Topçu malını tanıyordu ve sanki top da onu tanımalıymış gibi hissetti. Çünkü uzun süredir birlikteydiler. Çok defa elini topun ağzına sokmuştu. Onun evcil canavarıydı. Sanki köpeğiymiş gibi topla konuşmaya başladı. “Gel.” dedi. Muhtemelen onu seviyordu da.
Gelmesini diliyordu dilemesine ama gelmesi demek onun sonu demekti. Sorun şu ki, ezilmekten nasıl kaçacaktı? Hepsi dehşet içinde adamı izliyordu.

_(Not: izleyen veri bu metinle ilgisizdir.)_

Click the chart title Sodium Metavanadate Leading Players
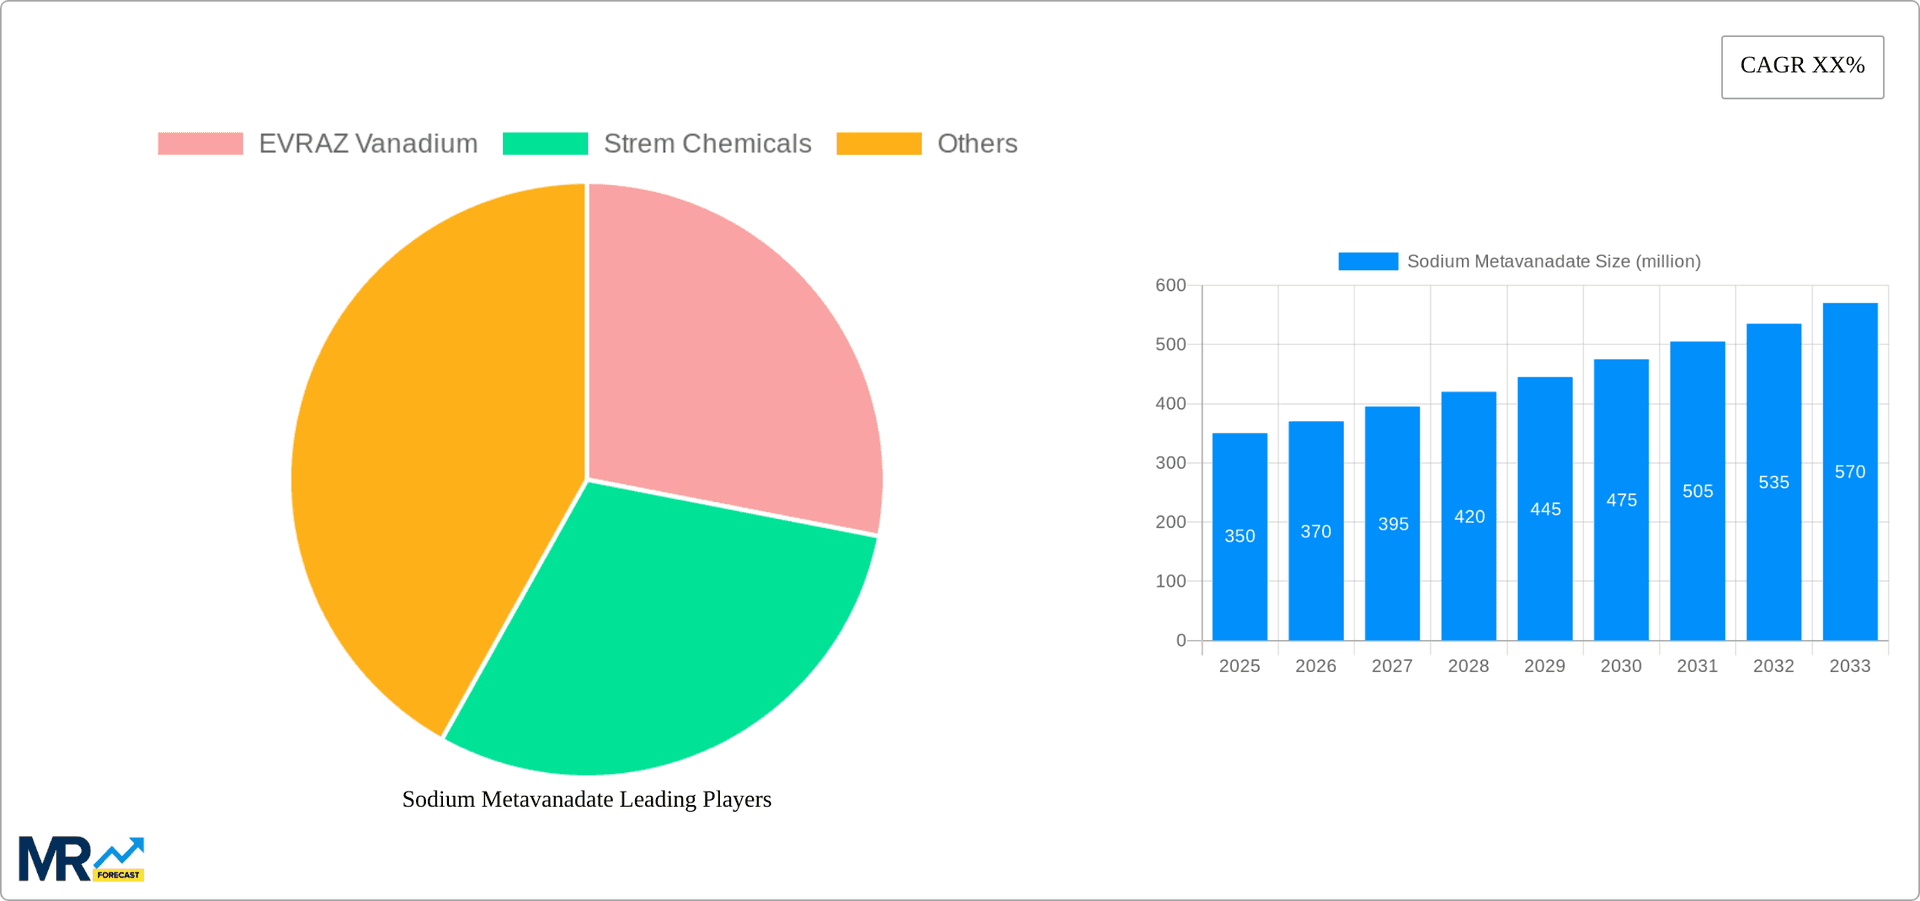Image resolution: width=1920 pixels, height=901 pixels. click(x=587, y=799)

Güvertede durup iki savaşçıyı sert bir şekilde seyreden yaşlı adam dışında herkes nefesini tutmuştu.
Kendisinin de ezilme tehlikesi vardı ama buna rağmen yerinden kıpırdamıyordu.
Bu savaşı altlarındaki kör deniz yönetiyordu. Topçu, bu korkunç göğüs göğüse mücadeleyi kabul etmiş ve topa meydan okumak için yaklaşmışken, kabaran deniz bir an durulur gibi oldu ve topu da bir an için olduğu yere sabitledi. “Haydi!” dedi adam. Top, sözünü dinliyor gibiydi.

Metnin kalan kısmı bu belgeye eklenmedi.